## Task description
Extract the complete listing and repeat it word for word.

## Records for this exercise
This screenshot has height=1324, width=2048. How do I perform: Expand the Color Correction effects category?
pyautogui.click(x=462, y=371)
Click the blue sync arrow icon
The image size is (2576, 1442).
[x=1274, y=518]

## Solution to the problem
This screenshot has height=1324, width=2048. How do I perform: Expand the Color Correction effects category?
pyautogui.click(x=462, y=371)
Click the blue sync arrow icon
The image size is (2576, 1442).
[x=1274, y=518]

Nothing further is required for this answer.